What Would I Tell My Younger Self when working on a novel platform/modality?

  1. Stop trying to control everything. Give smart people problems and resources, then disappear (and be available for advice, and support / step in when shit hits the fan).
  2. Hire for curiosity over credentials. You need a good mix of individuals that knows what needs to get done as well as question existing dogma
  3. Think like a network engineer. Your resources are packets; route them efficiently or watch everything buffer.
  4. Create Focus Teams. Small, empowered, fast-moving units beat large, coordinated armies every time.
  5. Embrace the chaos. Biotech is jazz, not classical music. Improvisation is a feature, not a bug.

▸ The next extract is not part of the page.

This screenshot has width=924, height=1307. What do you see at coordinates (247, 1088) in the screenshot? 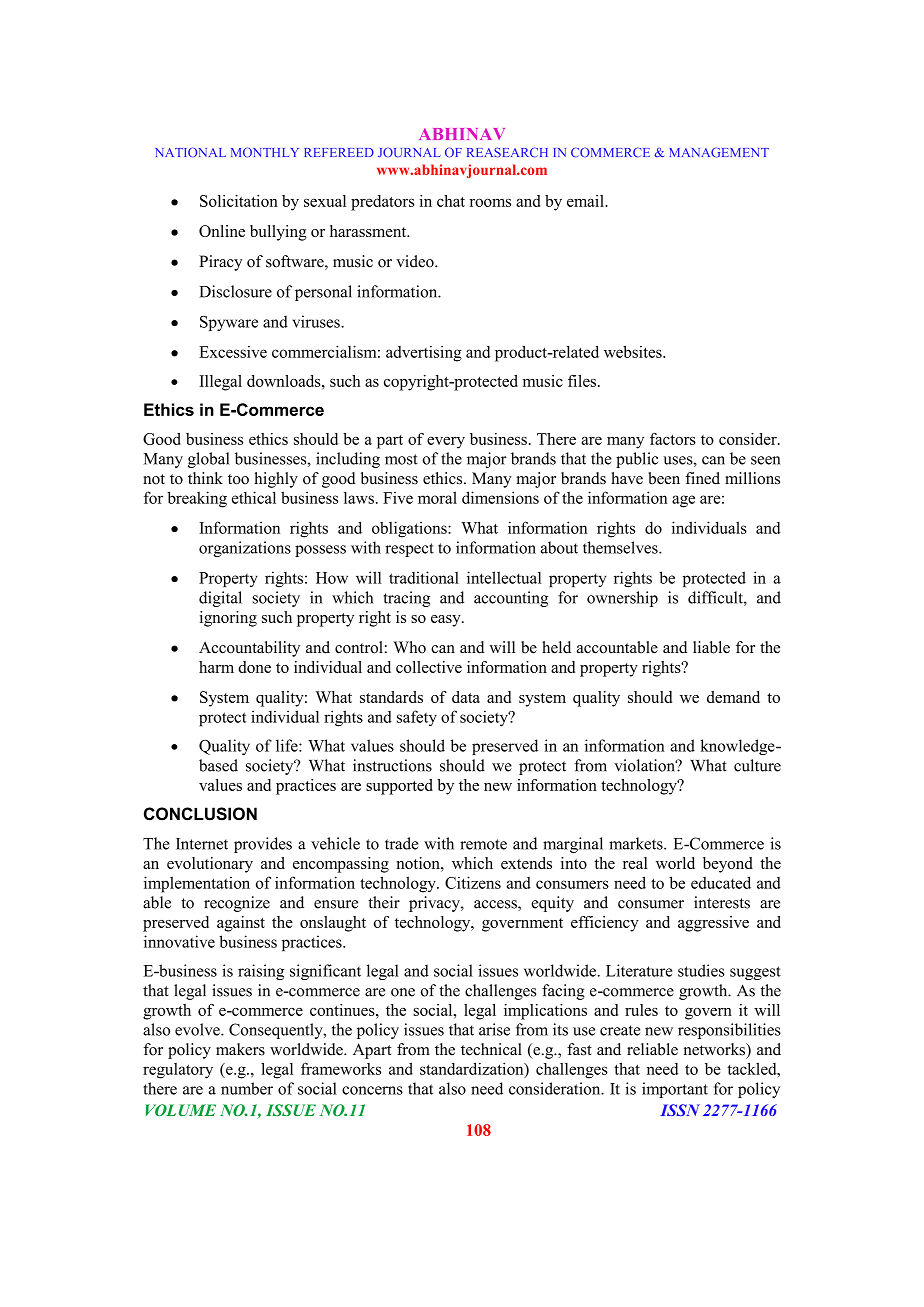
I see `number` at bounding box center [247, 1088].
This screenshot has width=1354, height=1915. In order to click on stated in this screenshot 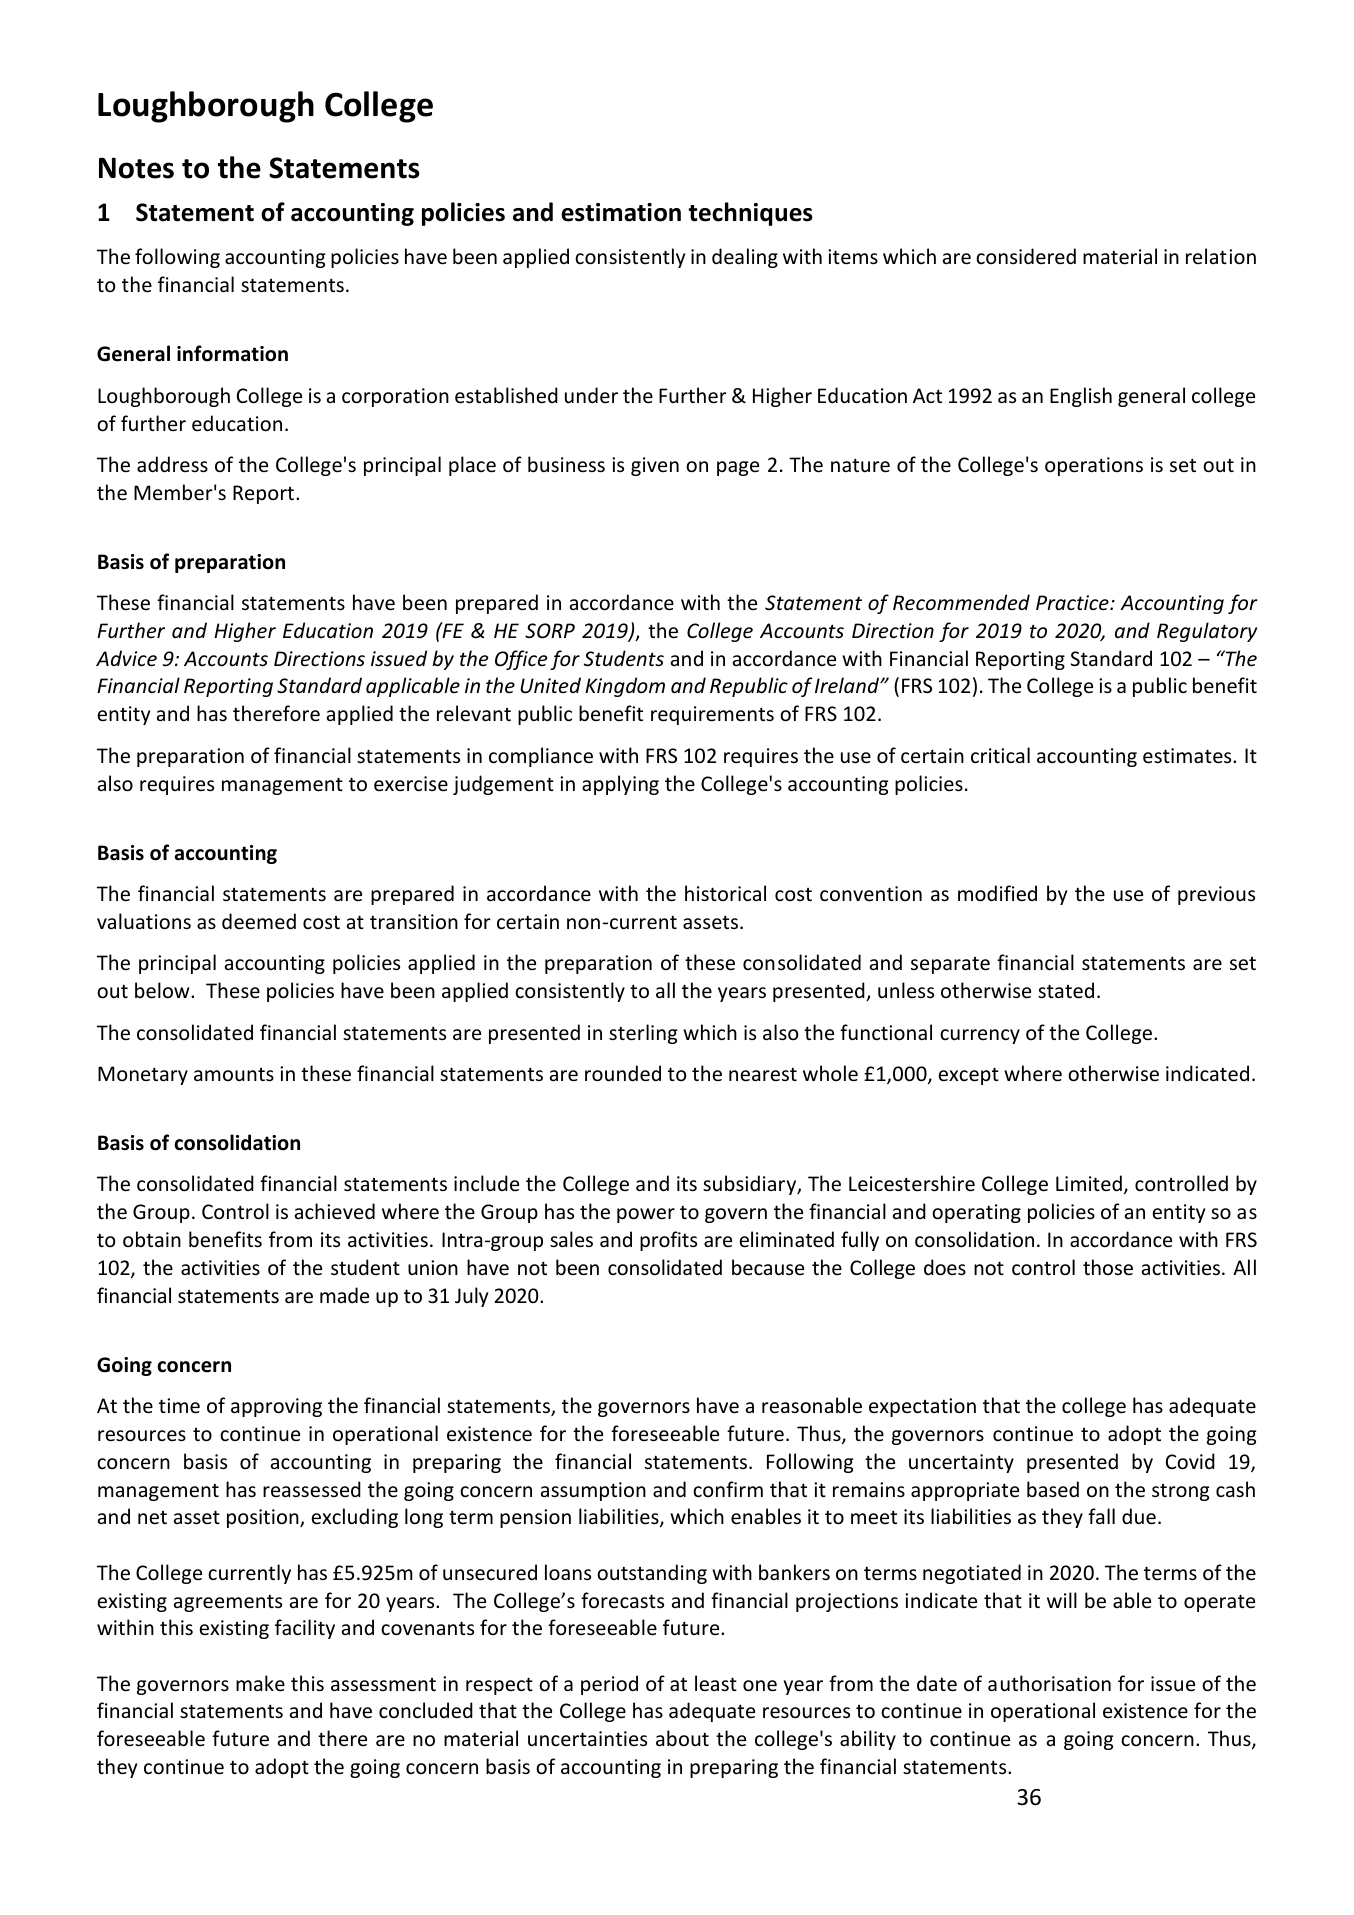, I will do `click(1066, 990)`.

We’re still iterating on this model (and always will be—evolution doesn’t stop). Some days it feels like we’re building the plane while flying it. But that’s the thing about breaking new ground in biotech: there’s no instruction manual because nobody’s been here before. If I’m still writing blogs in a few years (and haven’t been driven completely mad by oligonucleotide chemistry), I’ll let you know if this all worked out. But right now? We’re too busy developing medicines that will help patients.

 

Certain statements in this blog may constitute “forward-looking statements” within the meaning of the Private Securities Litigation Reform Act of 1995, as amended. Forward-looking statements include, but are not limited to, express or implied statements regarding expectations, hopes, beliefs, intentions or strategies of Korro Bio, Inc. regarding the future including, without limitation, express or implied statements regarding execution of the 3-2-1 strategy, among others. Forward-looking statements are based on current expectations and assumptions that, while considered reasonable are inherently uncertain. Nothing herein should be regarded as a representation by any person that the forward-looking statements set forth herein will be achieved or that any of the contemplated results of such forward-looking statements will be achieved.